# EXERCISE BRIEF:
In the entries below, find the string "Image" and return each line holding it.

# INFORMATION GIVEN:
══════════

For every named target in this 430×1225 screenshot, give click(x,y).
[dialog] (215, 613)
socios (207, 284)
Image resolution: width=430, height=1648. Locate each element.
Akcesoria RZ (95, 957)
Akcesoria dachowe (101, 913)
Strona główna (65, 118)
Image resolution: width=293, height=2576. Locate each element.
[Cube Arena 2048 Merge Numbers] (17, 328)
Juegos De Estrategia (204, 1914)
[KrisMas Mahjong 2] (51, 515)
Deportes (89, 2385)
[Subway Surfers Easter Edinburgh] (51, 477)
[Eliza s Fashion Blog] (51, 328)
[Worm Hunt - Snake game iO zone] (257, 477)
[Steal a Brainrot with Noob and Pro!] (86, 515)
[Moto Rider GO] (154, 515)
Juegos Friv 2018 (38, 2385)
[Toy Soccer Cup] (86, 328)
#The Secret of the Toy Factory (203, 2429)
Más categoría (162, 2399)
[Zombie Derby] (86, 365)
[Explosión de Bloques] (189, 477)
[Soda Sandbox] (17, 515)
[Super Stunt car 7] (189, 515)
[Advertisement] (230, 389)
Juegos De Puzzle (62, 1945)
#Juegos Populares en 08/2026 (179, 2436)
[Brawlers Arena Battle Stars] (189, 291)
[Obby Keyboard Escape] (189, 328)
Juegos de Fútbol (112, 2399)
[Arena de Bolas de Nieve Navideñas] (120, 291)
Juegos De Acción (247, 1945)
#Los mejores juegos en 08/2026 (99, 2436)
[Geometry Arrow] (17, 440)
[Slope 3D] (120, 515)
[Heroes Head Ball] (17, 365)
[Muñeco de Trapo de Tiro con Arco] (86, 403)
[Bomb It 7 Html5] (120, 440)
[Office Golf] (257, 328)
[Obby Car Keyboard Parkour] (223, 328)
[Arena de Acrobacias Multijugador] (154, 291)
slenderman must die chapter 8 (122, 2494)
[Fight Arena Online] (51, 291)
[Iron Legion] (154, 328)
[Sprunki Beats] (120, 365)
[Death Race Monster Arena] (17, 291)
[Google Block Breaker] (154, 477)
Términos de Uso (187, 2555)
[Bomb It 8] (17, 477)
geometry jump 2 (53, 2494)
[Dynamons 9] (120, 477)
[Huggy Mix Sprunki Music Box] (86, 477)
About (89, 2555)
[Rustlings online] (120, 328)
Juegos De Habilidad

══════════

# ANSWER TO THIS TASK:
Image resolution: width=430, height=1648. Locate each element.
Image resolution: width=293, height=2576. Locate each element.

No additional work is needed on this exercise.